### YOUR TASK
Starting from the line with "Click the orange eth icon for Port4" and going up to and including the line with "Viewport: 1024px width, 620px height.", copy the listing below exactly. Leave all images out.

### DATASET EXTRACT
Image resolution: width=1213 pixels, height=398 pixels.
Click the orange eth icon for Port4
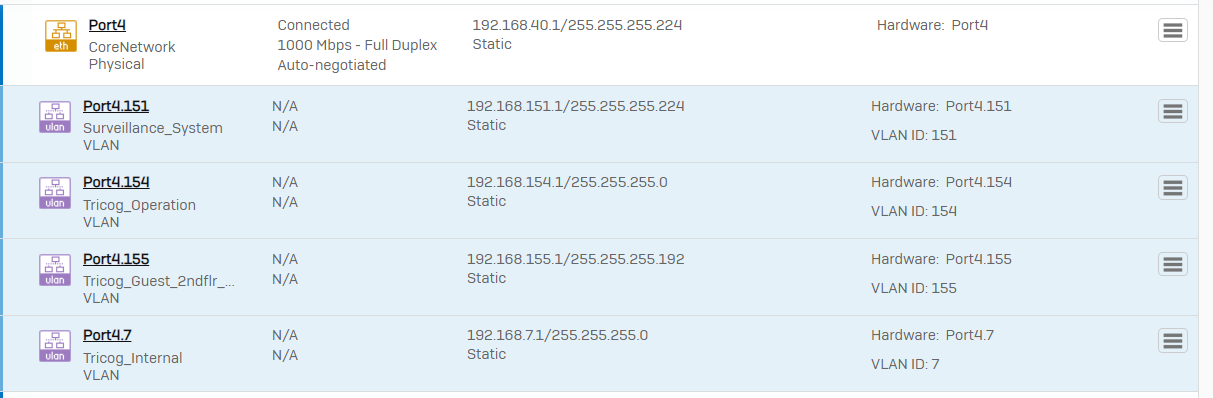[x=61, y=35]
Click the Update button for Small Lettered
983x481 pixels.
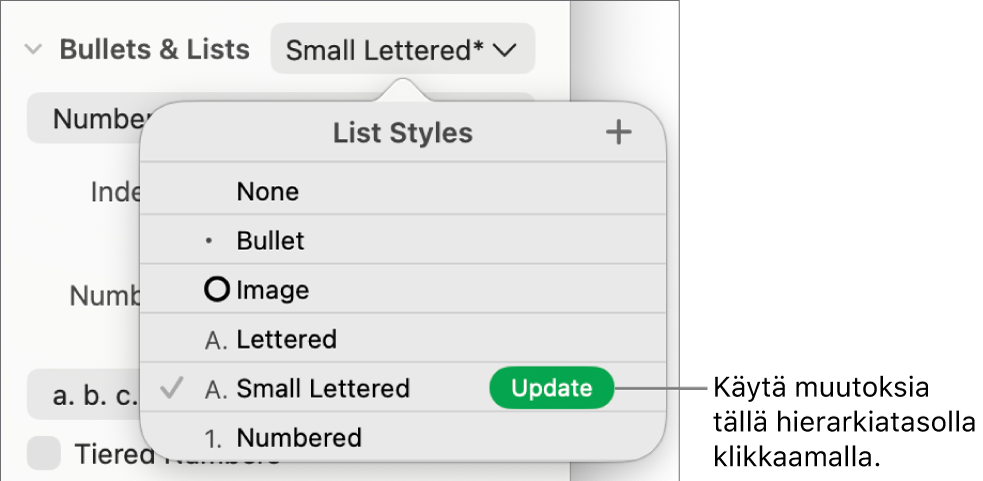552,388
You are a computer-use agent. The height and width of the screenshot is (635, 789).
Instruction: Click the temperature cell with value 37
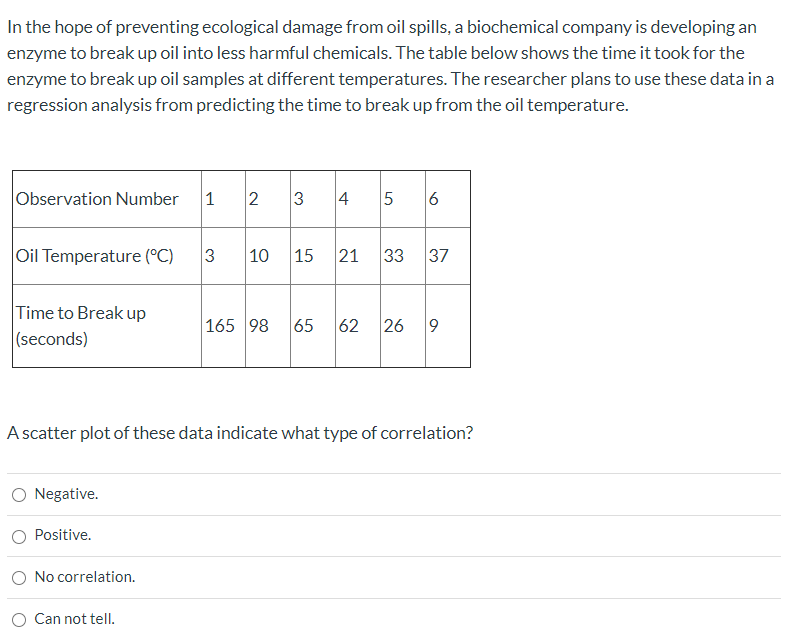point(439,256)
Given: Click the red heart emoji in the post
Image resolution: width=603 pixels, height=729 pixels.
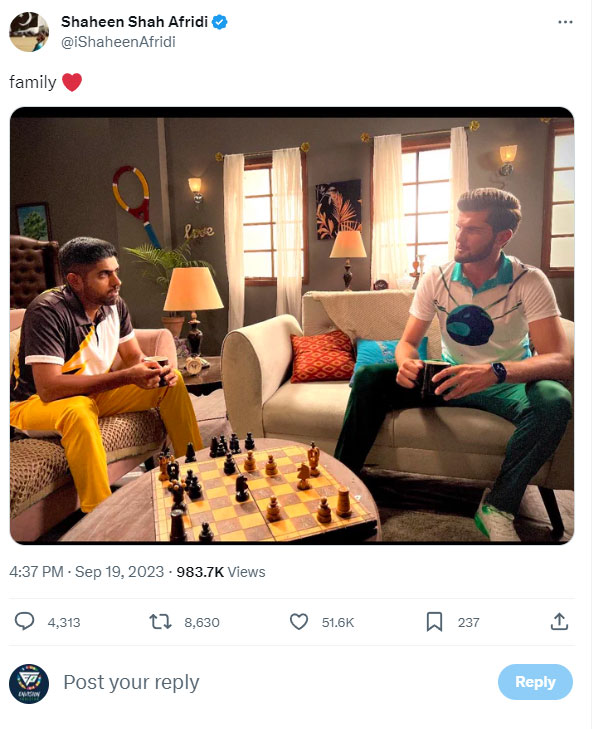Looking at the screenshot, I should (72, 83).
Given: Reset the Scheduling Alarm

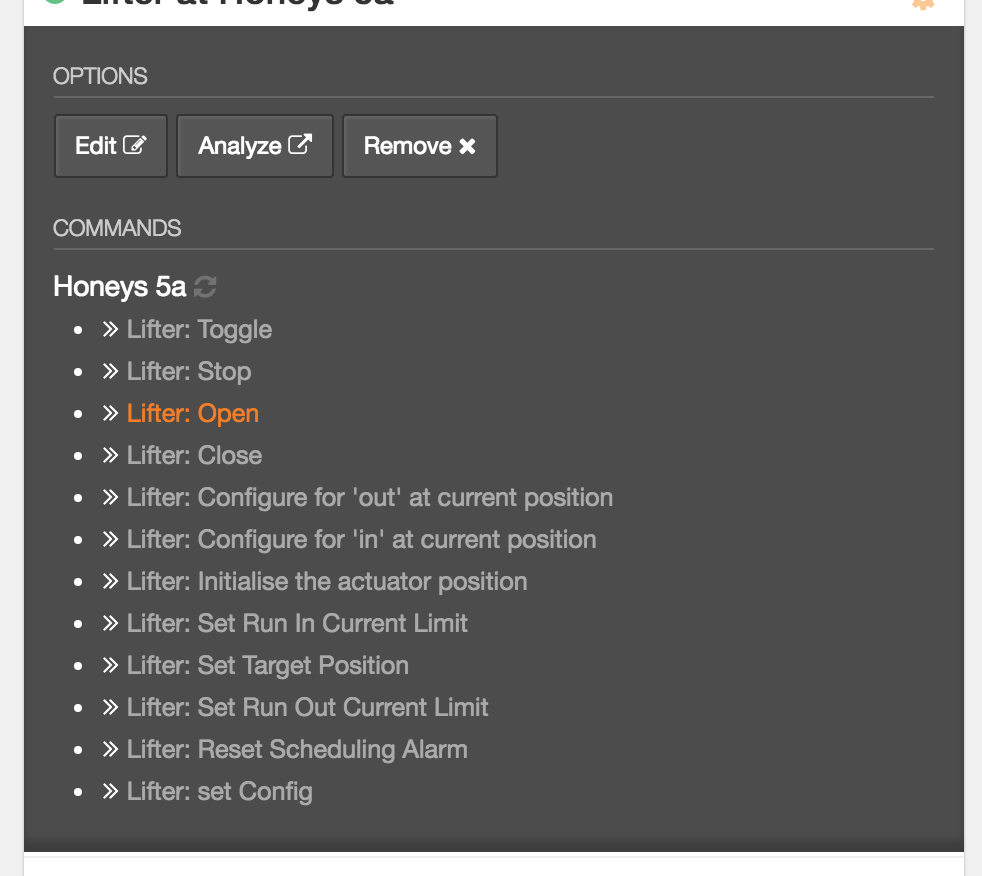Looking at the screenshot, I should (x=296, y=750).
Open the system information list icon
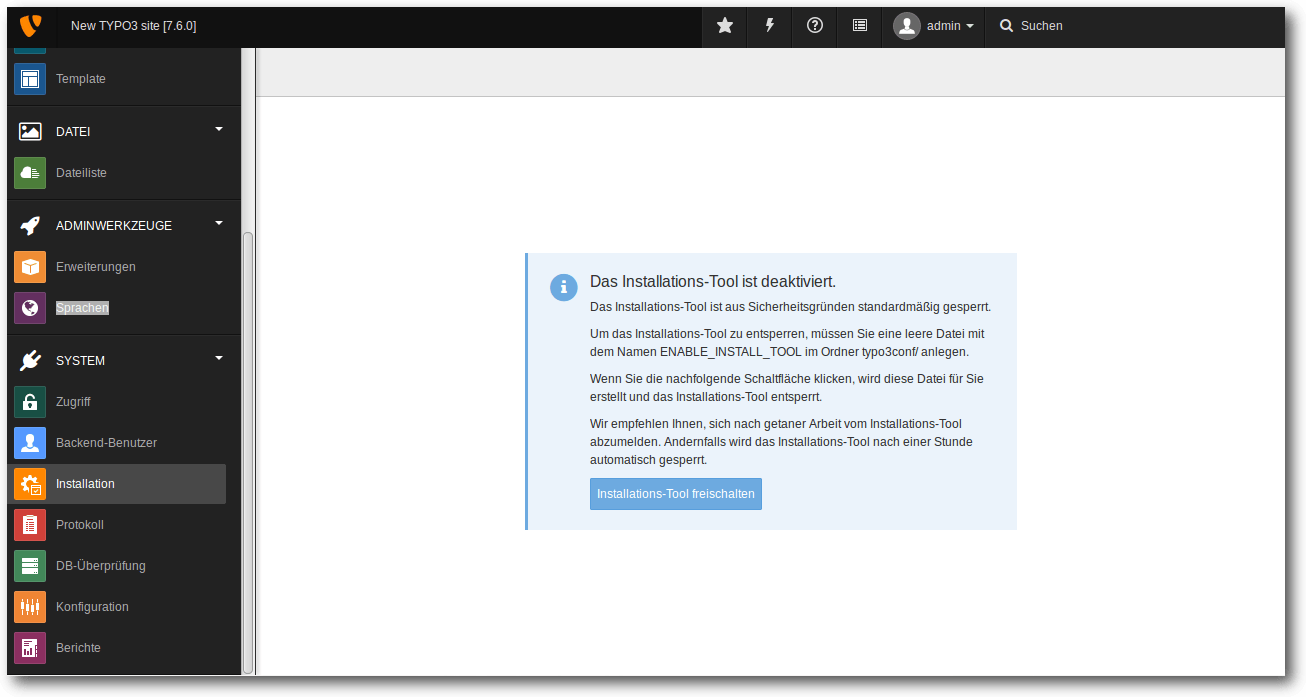 click(x=860, y=26)
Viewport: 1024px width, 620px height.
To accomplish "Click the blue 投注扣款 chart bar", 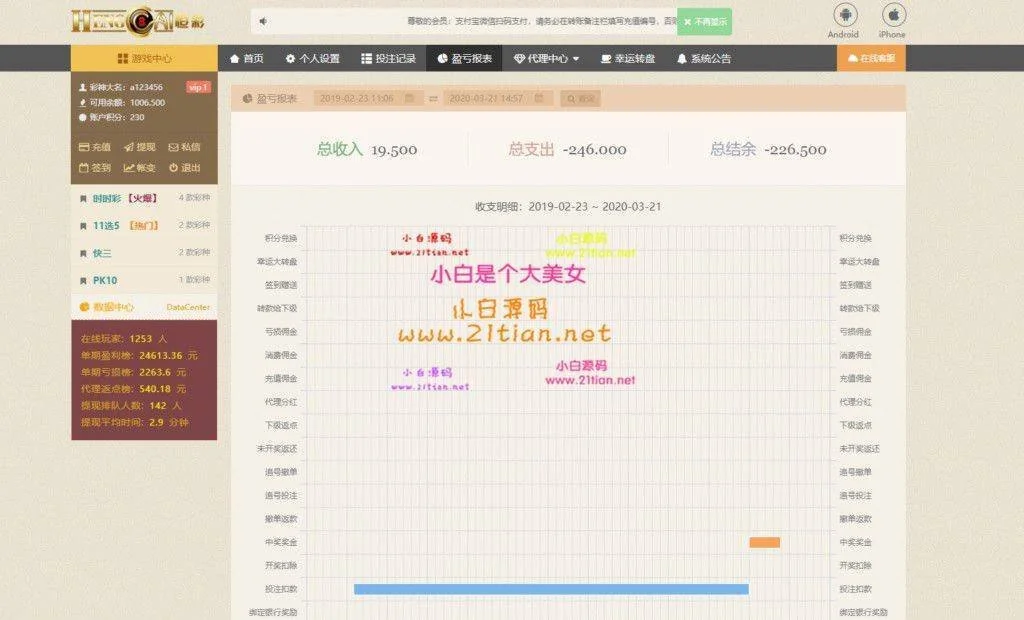I will coord(550,589).
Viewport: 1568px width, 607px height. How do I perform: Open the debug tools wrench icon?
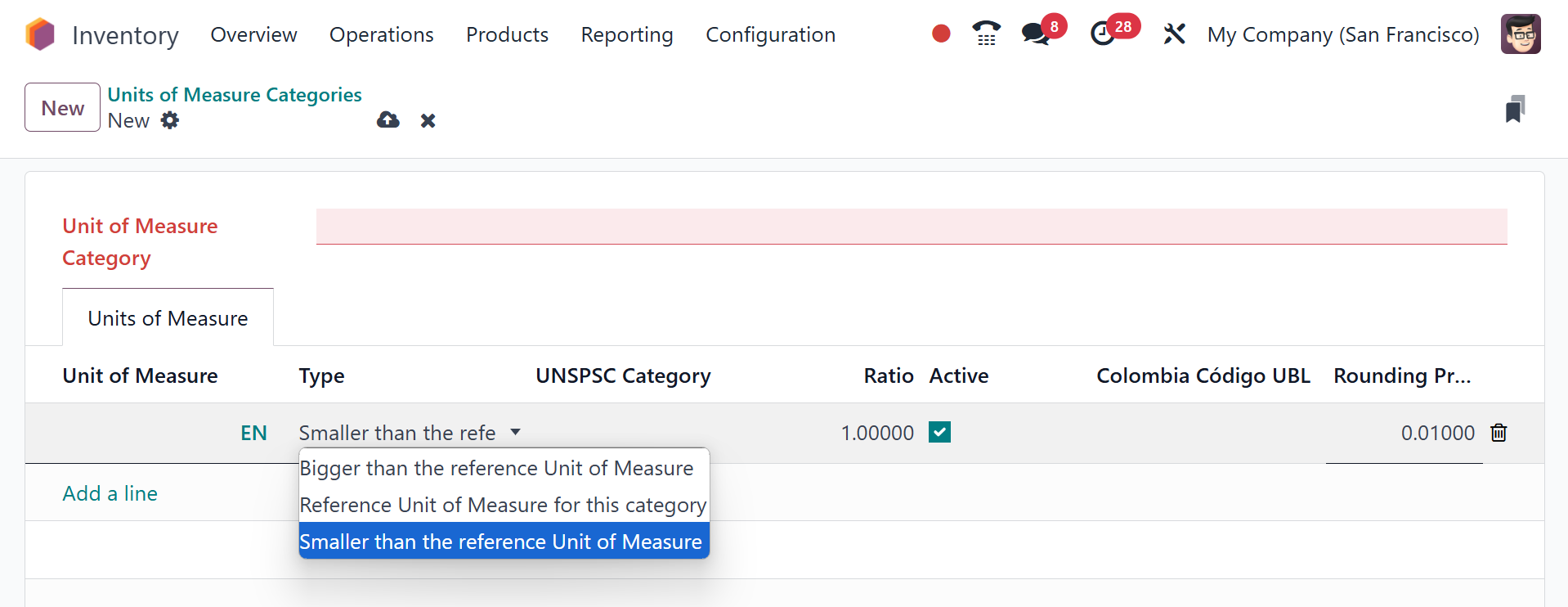pos(1174,34)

### RESPONSE TO THE EXERCISE
Click the orange eth icon for Port4
[x=61, y=35]
Click the Update button for Small Lettered
983x481 pixels.
552,388
You are a computer-use agent. The height and width of the screenshot is (635, 789).
Instruction: Click the temperature cell with value 37
point(439,256)
Given: Click the red heart emoji in the post
Image resolution: width=603 pixels, height=729 pixels.
Looking at the screenshot, I should (72, 83).
Given: Reset the Scheduling Alarm

Looking at the screenshot, I should (x=296, y=750).
Open the system information list icon
 click(x=860, y=26)
Viewport: 1024px width, 620px height.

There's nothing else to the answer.